Background information
- Born: August 20, 1949 (age 76) Fuji, Shizuoka, Japan
- Genres: City pop; J-pop;
- Occupations: Composer; singer-songwriter; arranger;
- Years active: 1973–present
- Website: www.hayashitetsuji.com
- Education: Nihon University

= Tetsuji Hayashi =

Japanese composer and musician (born 1949)

Tetsuji Hayashi (林 哲司, Hayashi Tetsuji) is a Japanese composer, singer-songwriter, and arranger known for his influential contributions to the development of J-pop and city pop during the 1980s. He was exposed to Western pop music from an early age, sparking his passion for music. He honed his skills as a composer and arranger, and in 1978, he composed Mariya Takeuchi's debut album, Beginning, followed by her hit single "September" in 1979 and "Mayonaka no Door" for Miki Matsubara that same year. His collaborations extended to other prominent artists such as S. Kiyotaka & Omega Tribe, Masaki Ueda and Junichi Inagaki.
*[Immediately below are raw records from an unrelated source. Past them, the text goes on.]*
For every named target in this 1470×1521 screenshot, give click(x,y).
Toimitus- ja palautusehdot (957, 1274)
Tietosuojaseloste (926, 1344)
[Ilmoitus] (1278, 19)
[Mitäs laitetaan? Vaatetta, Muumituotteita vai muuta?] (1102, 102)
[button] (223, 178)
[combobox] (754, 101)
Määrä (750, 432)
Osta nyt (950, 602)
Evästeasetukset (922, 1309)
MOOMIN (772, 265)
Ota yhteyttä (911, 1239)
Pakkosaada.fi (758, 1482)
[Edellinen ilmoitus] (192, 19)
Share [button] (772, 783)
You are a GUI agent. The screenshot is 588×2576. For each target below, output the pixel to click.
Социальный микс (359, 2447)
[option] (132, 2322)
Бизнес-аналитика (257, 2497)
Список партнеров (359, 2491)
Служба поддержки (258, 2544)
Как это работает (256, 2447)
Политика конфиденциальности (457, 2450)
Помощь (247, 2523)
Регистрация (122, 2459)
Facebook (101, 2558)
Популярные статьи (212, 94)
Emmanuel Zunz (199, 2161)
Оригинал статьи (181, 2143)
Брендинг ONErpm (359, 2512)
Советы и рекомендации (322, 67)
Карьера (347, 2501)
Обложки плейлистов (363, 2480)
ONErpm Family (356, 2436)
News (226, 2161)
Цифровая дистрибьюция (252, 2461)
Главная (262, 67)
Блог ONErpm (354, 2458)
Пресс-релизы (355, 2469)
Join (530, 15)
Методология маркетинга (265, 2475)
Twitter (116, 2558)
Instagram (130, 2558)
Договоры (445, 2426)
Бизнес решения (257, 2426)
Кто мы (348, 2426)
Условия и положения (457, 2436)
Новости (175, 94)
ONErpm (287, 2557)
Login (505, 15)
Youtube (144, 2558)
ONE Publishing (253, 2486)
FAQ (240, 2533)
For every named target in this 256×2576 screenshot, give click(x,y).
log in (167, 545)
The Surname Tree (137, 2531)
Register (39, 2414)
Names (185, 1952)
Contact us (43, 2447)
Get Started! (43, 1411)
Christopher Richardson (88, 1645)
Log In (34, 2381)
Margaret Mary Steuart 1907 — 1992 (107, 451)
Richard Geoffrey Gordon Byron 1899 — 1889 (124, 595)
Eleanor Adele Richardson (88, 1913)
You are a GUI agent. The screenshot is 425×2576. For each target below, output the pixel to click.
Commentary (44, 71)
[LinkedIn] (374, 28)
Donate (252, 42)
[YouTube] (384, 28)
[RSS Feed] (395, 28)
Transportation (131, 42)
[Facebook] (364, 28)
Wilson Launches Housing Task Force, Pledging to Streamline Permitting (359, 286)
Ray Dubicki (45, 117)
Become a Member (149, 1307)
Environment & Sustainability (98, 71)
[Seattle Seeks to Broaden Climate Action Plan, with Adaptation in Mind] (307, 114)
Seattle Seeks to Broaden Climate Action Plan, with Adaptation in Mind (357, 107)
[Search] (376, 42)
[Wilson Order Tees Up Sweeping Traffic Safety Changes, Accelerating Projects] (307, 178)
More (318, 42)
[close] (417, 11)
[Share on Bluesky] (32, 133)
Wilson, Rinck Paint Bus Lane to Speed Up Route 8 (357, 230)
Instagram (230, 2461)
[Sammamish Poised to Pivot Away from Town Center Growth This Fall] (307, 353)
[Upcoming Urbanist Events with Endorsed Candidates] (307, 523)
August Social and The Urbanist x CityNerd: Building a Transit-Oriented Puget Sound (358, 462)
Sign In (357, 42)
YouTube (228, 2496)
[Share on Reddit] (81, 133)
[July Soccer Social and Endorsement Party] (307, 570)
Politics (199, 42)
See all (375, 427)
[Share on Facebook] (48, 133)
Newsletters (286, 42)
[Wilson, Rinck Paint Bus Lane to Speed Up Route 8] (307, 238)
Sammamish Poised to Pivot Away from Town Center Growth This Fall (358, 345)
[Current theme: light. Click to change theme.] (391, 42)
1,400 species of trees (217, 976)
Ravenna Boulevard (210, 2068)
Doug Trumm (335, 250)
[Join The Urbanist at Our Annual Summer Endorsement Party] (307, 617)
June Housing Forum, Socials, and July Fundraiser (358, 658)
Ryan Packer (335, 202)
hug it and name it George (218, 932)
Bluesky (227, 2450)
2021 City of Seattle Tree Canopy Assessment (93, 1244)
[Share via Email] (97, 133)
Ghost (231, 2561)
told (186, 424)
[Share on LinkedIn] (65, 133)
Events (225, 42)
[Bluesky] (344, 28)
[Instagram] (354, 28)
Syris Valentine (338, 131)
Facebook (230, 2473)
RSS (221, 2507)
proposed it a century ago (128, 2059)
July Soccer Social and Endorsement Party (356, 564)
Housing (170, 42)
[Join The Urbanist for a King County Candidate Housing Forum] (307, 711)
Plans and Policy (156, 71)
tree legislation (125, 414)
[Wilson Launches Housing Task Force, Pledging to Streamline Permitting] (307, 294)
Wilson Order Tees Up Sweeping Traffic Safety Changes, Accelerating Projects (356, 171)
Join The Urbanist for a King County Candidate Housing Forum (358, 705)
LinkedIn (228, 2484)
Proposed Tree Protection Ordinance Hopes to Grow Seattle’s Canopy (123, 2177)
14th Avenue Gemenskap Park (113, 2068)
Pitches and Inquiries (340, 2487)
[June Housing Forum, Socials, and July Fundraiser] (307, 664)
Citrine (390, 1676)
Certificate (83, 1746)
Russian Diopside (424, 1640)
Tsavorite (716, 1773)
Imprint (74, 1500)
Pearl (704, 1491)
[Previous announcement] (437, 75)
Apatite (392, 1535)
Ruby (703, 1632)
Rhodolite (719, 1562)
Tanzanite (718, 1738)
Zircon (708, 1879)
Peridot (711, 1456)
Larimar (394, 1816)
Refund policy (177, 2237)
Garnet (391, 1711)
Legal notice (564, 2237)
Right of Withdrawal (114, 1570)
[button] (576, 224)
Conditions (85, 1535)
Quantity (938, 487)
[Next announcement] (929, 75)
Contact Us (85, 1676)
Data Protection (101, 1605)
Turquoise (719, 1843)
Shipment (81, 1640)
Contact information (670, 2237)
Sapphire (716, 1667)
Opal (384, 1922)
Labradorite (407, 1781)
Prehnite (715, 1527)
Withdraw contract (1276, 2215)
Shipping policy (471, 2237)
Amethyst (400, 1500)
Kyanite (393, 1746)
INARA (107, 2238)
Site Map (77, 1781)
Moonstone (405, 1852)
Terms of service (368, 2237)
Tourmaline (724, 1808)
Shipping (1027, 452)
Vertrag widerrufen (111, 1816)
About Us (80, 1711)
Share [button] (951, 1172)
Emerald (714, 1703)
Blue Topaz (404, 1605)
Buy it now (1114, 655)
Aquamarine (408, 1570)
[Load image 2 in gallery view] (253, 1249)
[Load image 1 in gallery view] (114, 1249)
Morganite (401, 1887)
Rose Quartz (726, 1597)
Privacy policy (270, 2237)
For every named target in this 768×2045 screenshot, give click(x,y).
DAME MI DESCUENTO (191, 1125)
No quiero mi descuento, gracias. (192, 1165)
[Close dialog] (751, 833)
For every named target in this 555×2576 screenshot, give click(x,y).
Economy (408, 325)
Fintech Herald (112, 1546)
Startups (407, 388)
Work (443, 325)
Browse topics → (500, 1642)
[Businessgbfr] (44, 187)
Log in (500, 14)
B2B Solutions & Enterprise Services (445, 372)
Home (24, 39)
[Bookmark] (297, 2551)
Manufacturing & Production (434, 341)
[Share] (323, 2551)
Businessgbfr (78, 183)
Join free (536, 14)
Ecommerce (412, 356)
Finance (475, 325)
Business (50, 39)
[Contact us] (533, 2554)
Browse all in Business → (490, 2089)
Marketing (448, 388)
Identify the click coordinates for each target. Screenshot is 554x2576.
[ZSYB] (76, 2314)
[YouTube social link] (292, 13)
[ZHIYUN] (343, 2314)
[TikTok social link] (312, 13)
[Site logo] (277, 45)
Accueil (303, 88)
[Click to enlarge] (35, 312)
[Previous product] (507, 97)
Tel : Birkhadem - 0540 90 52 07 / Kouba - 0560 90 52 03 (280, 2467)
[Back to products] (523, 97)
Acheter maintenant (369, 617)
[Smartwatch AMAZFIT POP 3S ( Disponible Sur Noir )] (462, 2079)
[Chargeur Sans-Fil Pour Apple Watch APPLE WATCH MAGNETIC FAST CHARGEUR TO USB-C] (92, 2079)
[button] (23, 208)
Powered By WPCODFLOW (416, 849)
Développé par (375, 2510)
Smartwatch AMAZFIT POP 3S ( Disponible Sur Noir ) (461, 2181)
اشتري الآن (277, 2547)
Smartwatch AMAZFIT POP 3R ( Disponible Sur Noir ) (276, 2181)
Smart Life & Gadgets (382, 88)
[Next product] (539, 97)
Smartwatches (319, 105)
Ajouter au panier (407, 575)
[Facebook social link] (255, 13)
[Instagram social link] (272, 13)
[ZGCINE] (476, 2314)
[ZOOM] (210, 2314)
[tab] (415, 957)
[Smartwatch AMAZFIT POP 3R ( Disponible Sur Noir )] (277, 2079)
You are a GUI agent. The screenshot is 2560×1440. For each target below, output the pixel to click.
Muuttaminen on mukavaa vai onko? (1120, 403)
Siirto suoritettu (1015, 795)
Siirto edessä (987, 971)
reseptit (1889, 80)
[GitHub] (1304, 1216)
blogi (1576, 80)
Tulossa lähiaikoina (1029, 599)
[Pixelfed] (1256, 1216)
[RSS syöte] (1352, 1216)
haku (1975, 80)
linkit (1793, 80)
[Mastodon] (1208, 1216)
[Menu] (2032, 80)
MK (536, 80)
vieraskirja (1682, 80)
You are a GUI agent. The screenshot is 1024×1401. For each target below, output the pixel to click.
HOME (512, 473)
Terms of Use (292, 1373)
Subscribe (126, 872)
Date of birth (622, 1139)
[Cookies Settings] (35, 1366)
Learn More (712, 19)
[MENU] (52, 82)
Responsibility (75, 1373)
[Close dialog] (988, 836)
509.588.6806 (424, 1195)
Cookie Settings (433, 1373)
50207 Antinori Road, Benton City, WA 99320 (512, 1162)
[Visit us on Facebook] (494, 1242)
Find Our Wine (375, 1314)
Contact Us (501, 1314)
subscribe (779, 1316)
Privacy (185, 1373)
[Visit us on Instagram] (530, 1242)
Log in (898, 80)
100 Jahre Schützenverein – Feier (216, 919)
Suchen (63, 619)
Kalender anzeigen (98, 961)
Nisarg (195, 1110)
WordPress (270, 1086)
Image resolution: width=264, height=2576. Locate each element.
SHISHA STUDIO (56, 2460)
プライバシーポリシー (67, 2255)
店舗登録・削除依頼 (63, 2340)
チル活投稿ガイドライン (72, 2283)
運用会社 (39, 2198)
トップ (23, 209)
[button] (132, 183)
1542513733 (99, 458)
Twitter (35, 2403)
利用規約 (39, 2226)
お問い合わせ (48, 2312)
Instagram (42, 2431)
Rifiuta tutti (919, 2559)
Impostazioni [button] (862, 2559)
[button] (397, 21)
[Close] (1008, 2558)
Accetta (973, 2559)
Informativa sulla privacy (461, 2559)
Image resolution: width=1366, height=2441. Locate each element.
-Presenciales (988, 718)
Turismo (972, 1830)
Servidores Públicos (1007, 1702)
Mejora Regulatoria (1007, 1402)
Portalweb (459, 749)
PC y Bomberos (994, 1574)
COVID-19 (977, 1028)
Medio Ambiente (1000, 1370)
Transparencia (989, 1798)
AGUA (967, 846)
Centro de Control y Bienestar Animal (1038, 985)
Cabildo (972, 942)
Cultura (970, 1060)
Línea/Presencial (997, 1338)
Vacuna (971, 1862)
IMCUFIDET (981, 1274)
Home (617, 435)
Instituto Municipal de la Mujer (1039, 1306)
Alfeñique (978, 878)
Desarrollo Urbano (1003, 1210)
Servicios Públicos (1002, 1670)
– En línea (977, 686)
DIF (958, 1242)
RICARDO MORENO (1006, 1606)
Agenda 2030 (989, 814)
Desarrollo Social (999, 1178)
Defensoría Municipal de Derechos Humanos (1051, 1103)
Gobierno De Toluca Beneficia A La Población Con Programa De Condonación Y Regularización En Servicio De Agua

Despite initially planning retirement in 2008, Hayashi returned to the spotlight due to fan support at a commemorative concert. Since then, he has continued to compose and produce music. His legacy was celebrated with the release of the compilation album 50th Anniversary Special A Tribute of Hayashi Tetsuji: Saudade in 2023, accompanied by a concert showcasing his impact.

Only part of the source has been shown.